● **WORK REQUEST**:
Reply with nothing but how many lines in the entries below include "Given".

Entries taken from a collection:

════════

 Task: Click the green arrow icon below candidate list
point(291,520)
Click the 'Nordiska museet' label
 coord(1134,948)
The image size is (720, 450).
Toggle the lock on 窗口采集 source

════════

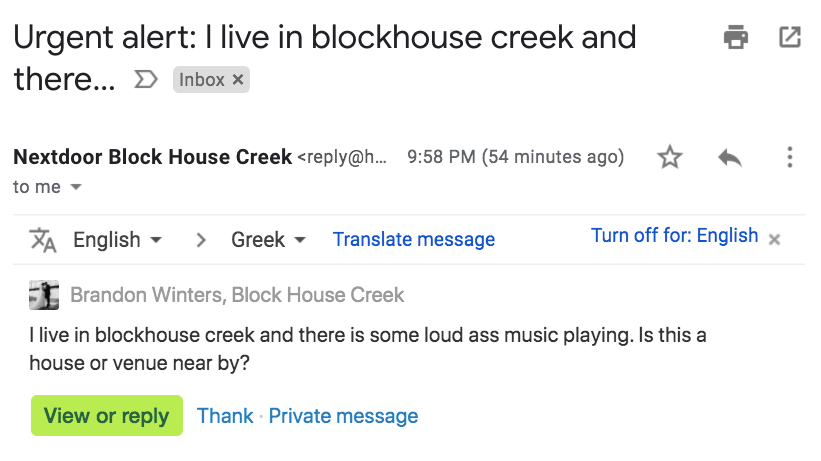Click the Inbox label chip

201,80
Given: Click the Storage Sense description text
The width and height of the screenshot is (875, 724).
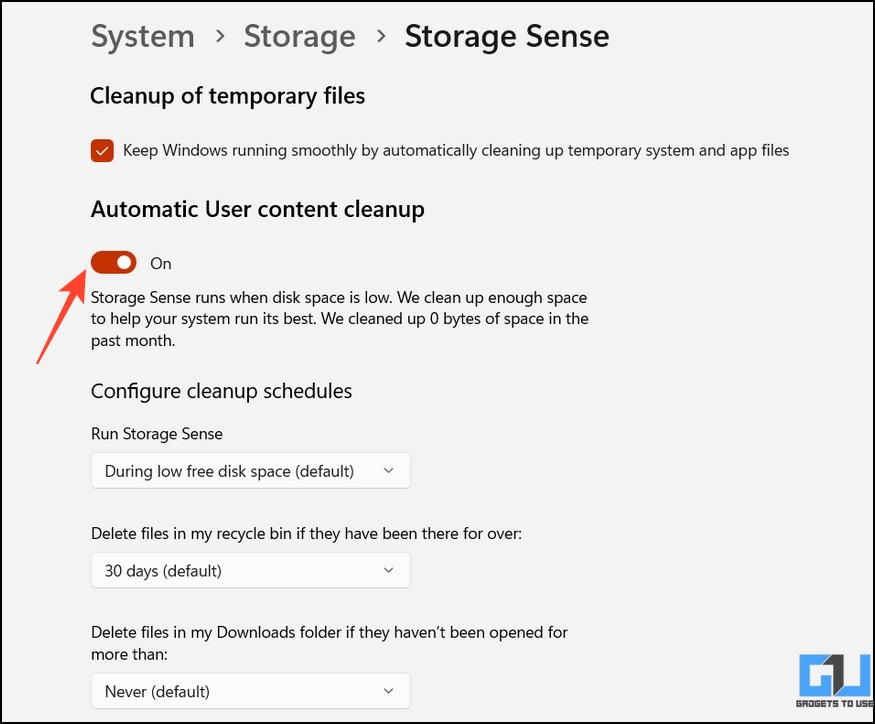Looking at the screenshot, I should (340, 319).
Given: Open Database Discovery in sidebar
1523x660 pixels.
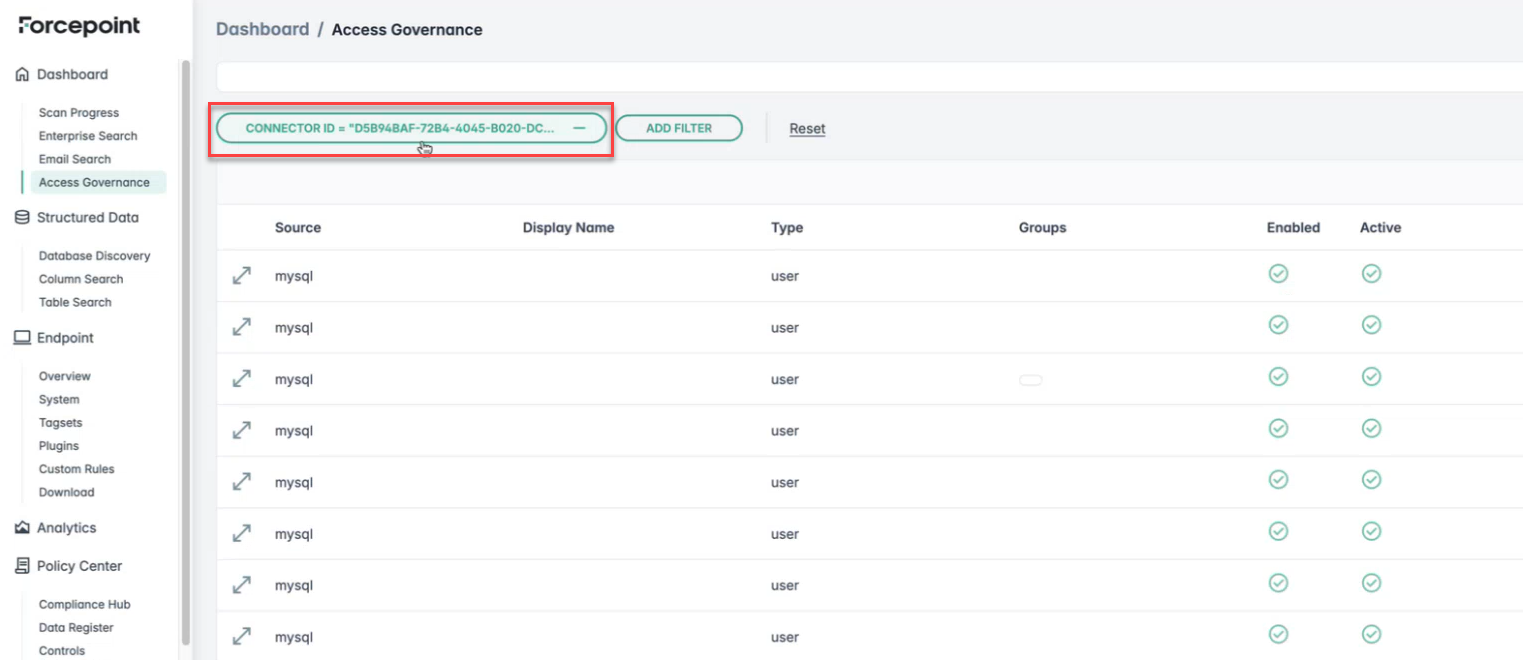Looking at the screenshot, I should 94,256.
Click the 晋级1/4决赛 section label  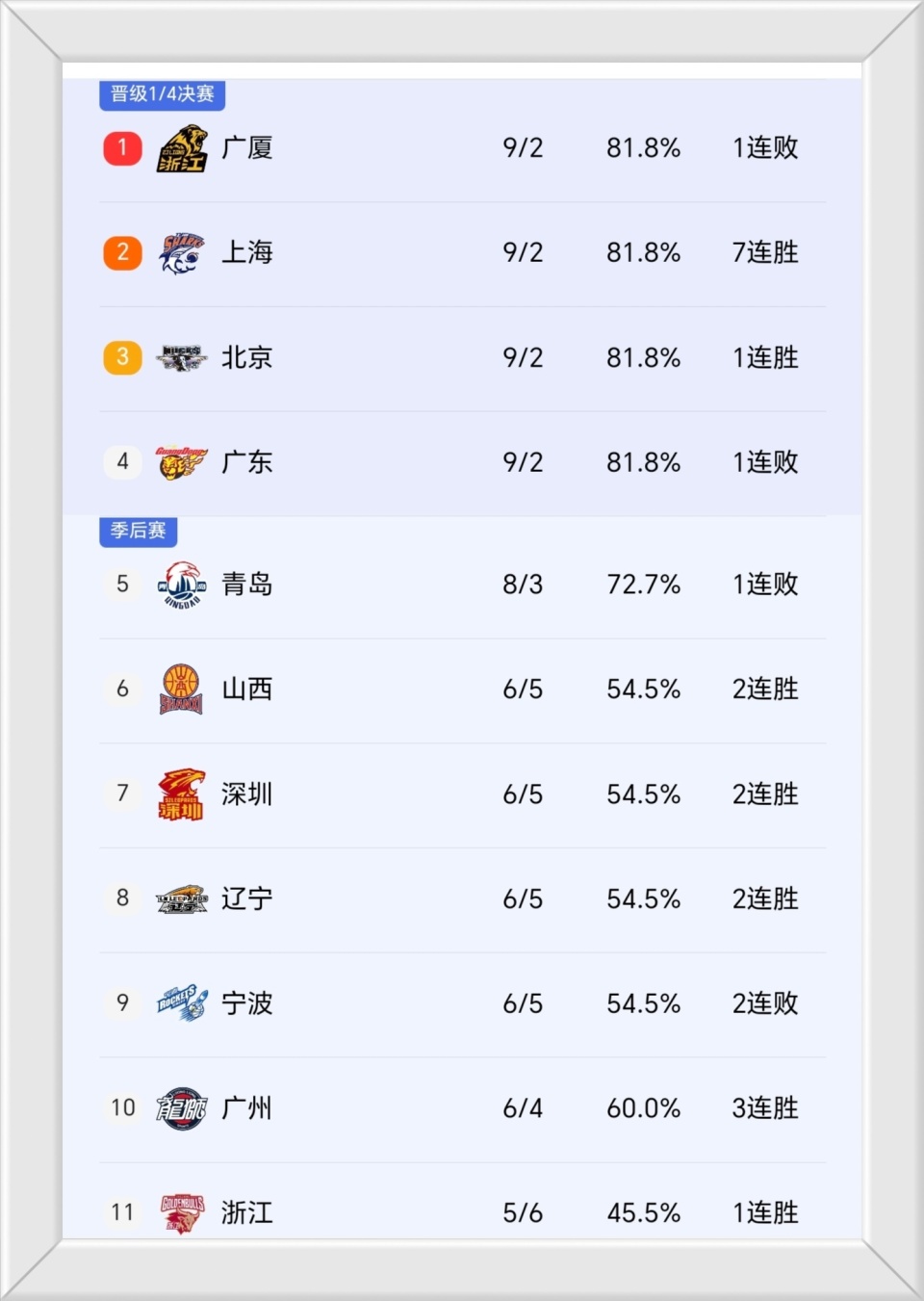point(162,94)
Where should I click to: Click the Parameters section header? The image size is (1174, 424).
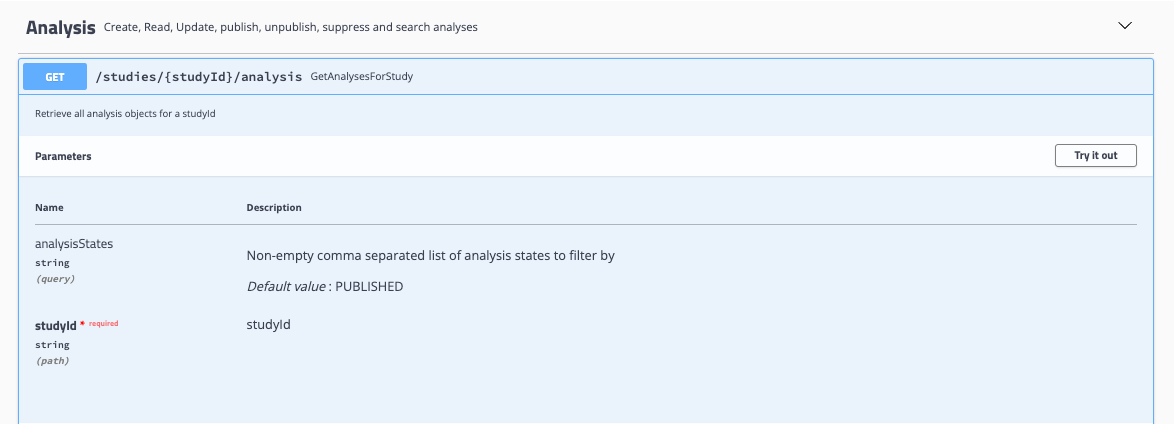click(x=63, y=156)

════════

● **TASK RESULT**:
2